___ Data for this exercise
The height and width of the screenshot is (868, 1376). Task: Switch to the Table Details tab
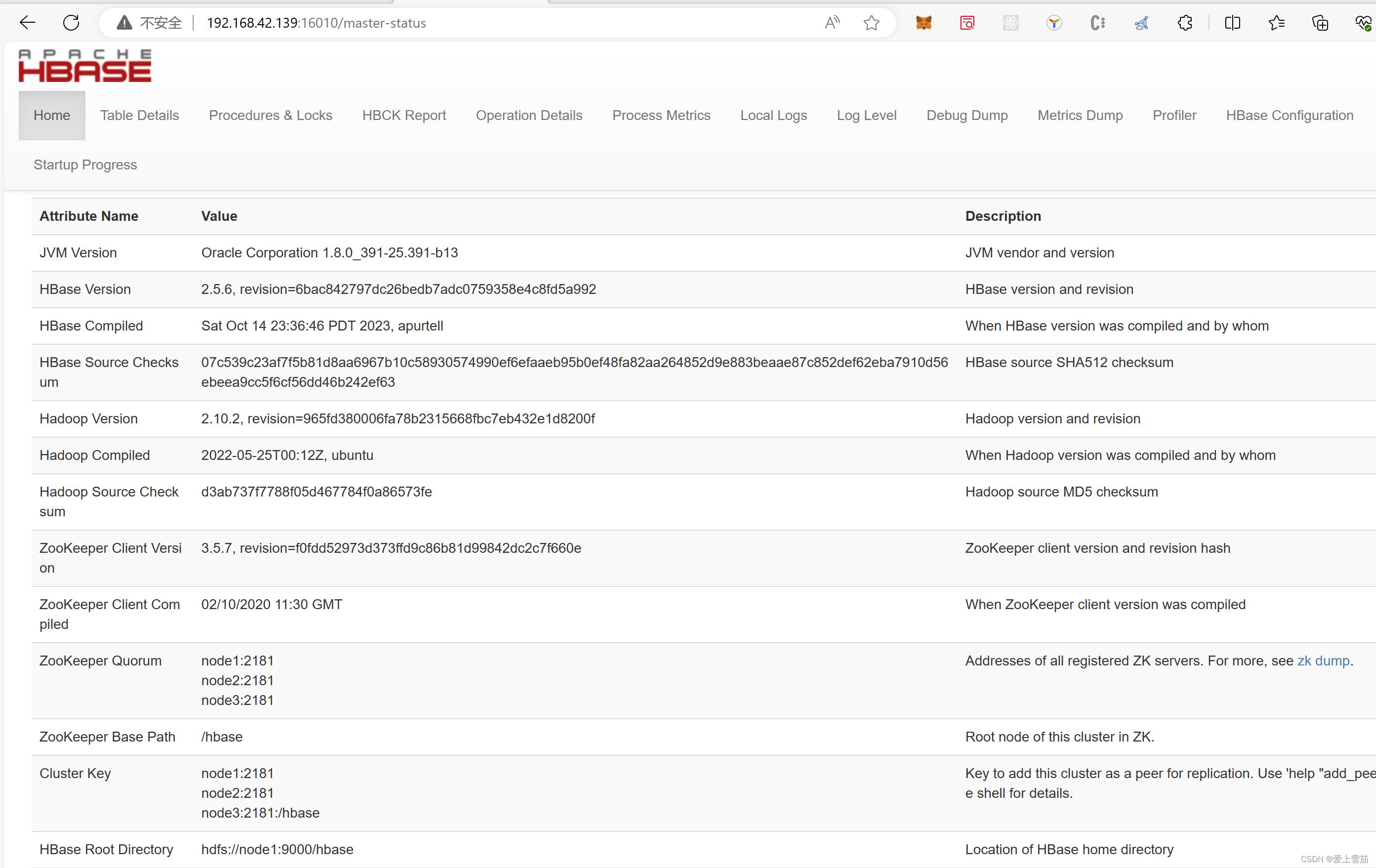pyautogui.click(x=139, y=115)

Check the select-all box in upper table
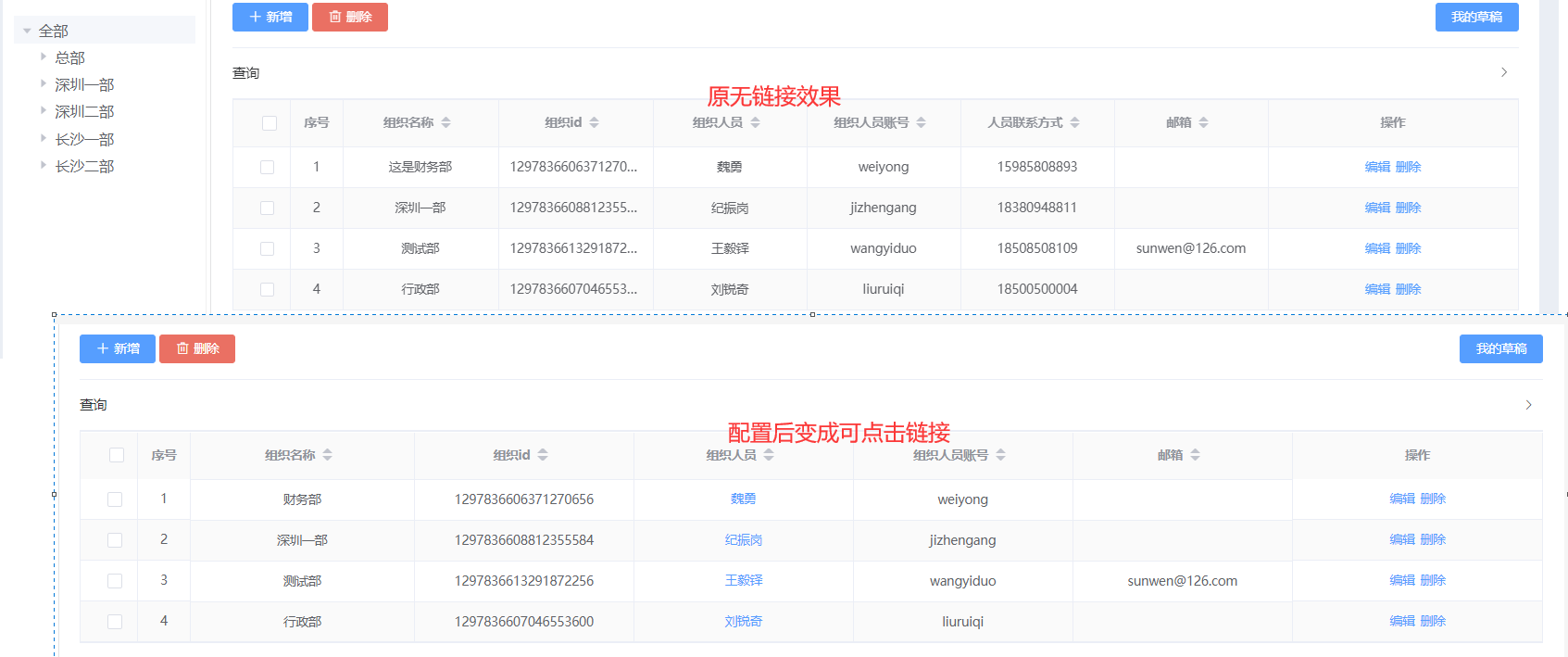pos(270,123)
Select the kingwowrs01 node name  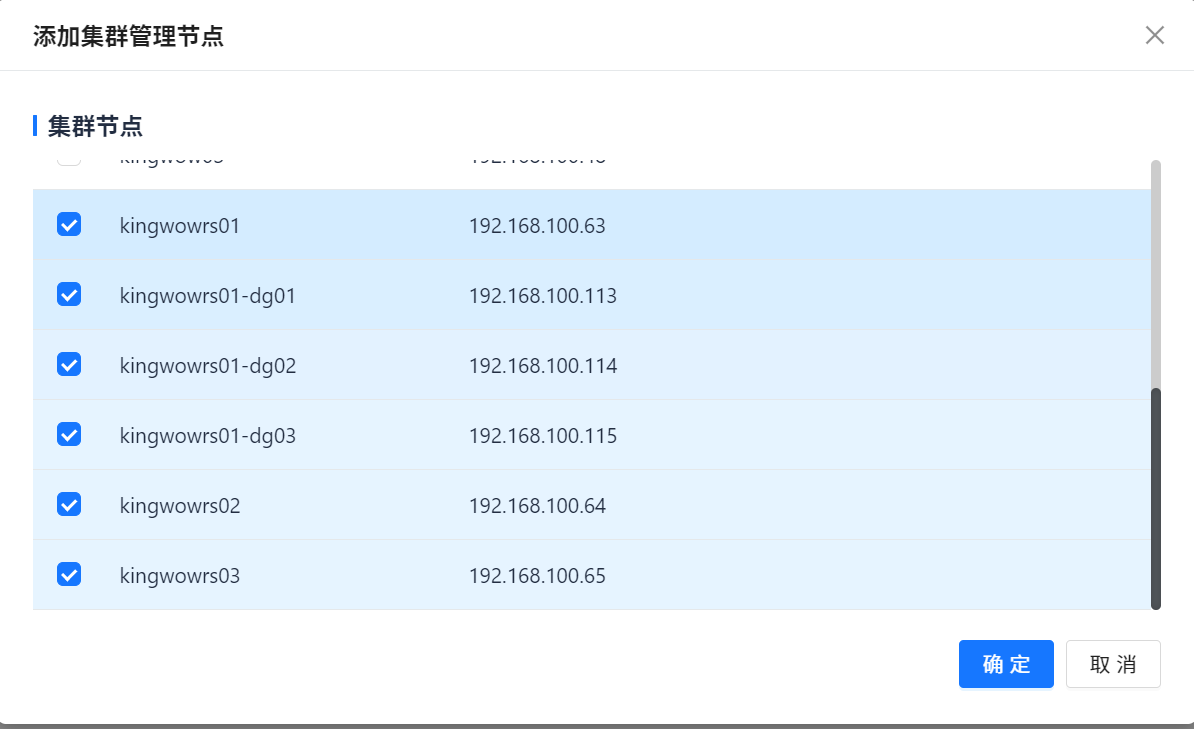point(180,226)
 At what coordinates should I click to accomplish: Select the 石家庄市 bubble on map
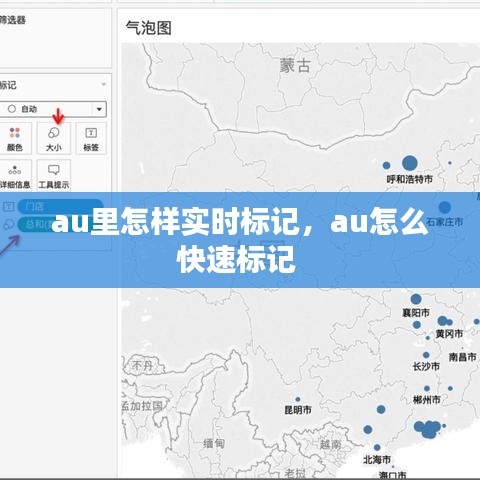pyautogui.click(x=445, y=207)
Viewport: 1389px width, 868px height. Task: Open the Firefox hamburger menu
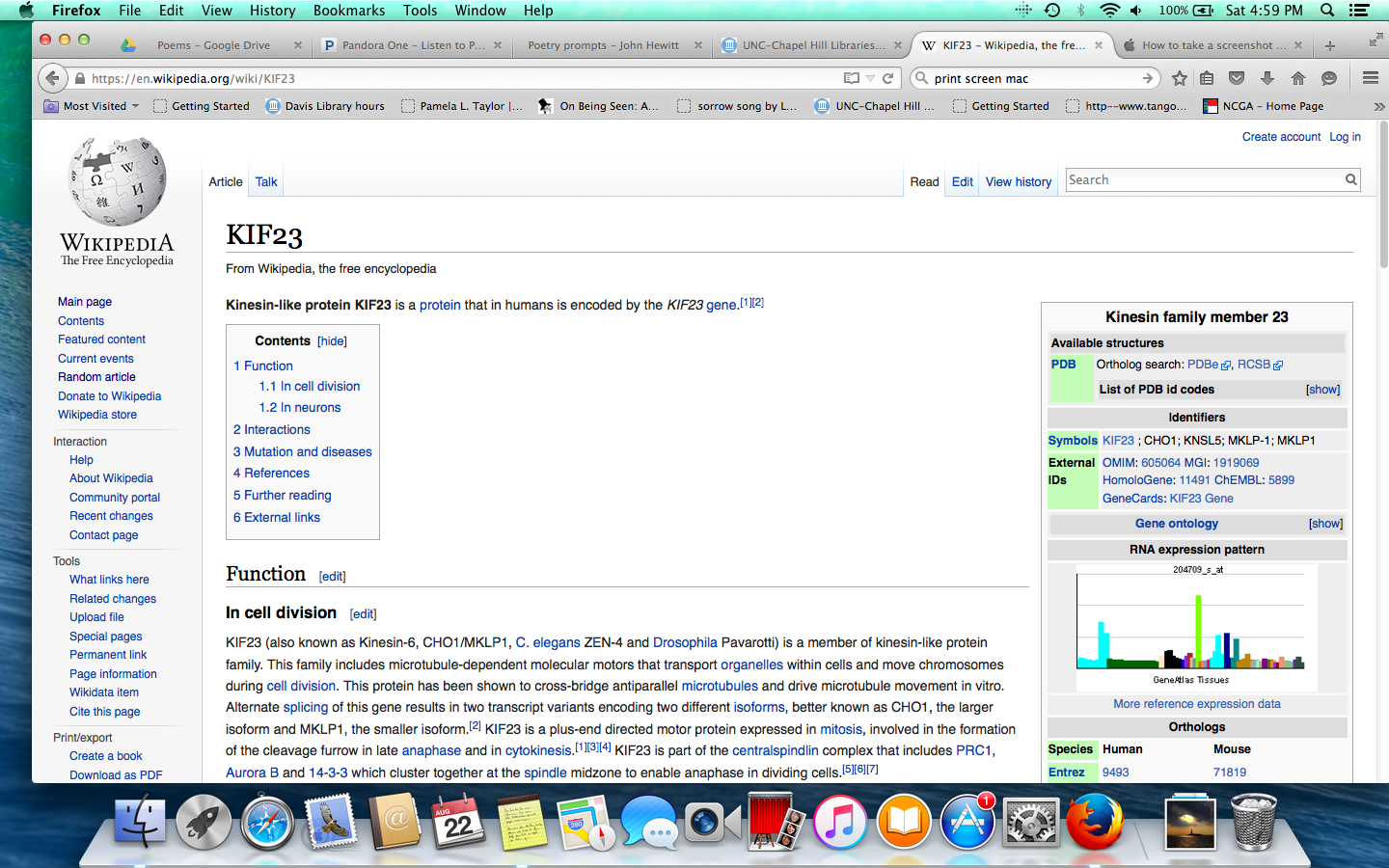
______
## Task goal
Please give everything from the line containing "At what coordinates" down to the end of the lines as a numbered list, without the blank lines or the pictures.

## Final answer
1.  At what coordinates should I click to accomplish: Select the 石家庄市 bubble on map
2. pyautogui.click(x=445, y=207)
3. Viewport: 1389px width, 868px height. Task: Open the Firefox hamburger menu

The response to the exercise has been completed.